- _What you are asked to do_: Below are the records; copy exactly the stretch from the line containing "Task: Click the viewport width input field" through the line containing "Select the 대출여부", both ends included, and nothing else.

- _Pixel coordinate grounding data_:
———
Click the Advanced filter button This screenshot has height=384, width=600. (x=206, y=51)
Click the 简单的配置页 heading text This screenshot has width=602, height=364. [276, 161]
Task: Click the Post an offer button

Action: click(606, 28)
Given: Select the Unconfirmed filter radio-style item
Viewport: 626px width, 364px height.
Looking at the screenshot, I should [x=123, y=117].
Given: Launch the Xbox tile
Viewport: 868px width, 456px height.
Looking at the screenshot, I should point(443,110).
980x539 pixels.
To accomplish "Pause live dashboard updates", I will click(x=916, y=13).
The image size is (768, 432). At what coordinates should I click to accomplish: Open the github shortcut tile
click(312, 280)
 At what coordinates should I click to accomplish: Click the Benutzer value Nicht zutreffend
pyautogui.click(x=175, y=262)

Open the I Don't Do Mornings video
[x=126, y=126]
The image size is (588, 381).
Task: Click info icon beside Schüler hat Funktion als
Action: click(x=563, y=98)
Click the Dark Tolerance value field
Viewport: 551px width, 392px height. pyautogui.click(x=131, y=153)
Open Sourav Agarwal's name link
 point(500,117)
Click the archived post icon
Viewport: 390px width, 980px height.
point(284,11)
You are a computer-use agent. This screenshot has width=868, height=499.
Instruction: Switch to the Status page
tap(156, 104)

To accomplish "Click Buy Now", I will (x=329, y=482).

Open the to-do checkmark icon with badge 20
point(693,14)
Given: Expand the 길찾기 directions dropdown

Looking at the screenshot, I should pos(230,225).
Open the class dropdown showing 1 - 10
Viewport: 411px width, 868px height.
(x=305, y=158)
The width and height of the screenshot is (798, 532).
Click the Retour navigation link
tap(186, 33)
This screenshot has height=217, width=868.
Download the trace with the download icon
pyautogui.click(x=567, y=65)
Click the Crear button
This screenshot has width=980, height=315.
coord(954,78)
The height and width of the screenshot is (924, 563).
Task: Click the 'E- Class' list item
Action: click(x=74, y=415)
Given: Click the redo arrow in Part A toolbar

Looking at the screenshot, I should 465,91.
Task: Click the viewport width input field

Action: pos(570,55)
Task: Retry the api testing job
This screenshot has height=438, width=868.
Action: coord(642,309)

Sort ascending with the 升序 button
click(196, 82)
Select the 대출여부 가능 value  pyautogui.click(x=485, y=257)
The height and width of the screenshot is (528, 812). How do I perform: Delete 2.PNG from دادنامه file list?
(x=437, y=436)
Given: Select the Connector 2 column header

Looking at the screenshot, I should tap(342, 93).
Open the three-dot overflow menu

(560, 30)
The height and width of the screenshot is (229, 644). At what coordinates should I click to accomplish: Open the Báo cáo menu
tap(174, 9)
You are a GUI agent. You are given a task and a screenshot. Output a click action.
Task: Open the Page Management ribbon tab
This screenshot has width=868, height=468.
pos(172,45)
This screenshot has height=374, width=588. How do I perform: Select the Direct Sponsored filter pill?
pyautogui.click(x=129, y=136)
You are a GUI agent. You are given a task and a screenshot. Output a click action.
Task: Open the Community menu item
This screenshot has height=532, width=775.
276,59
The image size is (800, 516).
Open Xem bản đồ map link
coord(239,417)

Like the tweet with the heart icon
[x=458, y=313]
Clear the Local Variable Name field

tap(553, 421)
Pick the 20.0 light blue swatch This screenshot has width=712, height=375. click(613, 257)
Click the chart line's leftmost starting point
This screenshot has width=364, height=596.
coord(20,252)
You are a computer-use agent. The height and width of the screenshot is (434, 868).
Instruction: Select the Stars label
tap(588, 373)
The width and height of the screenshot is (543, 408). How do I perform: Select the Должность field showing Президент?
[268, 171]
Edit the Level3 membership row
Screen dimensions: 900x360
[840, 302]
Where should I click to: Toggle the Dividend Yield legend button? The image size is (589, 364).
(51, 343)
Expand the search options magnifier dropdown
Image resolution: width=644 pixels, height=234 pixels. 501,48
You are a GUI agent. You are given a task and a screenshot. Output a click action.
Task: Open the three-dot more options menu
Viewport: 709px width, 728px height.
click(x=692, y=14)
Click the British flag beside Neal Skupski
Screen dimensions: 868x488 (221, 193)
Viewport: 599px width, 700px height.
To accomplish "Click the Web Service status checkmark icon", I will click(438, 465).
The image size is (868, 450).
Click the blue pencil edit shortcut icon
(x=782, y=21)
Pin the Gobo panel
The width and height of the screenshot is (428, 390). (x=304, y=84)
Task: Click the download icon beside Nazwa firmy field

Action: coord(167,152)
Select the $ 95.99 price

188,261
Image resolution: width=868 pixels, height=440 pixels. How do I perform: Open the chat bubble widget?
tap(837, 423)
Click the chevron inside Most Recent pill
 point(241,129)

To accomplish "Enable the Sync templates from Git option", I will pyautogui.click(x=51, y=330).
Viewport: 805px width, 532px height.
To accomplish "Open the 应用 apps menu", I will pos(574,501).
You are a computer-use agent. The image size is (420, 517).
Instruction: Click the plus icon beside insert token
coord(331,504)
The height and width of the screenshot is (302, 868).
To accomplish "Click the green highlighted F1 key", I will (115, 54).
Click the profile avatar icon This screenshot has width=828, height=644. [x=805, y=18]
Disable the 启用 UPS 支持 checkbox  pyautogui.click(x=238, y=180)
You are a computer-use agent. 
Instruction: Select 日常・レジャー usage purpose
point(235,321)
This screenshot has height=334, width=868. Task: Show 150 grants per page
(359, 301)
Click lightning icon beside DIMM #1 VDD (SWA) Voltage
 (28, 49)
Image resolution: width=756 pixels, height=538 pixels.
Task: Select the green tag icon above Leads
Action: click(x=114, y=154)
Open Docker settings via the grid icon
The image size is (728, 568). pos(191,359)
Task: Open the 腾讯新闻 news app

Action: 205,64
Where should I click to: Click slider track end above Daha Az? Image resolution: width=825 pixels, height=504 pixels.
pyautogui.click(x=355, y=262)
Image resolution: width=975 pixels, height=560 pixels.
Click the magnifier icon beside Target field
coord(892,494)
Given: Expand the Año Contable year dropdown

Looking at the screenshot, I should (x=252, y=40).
———
- _Exercise response_:
Task: Click the viewport width input field

Action: pos(570,55)
Task: Retry the api testing job
This screenshot has height=438, width=868.
Action: coord(642,309)

Sort ascending with the 升序 button
click(196, 82)
Select the 대출여부 가능 value  pyautogui.click(x=485, y=257)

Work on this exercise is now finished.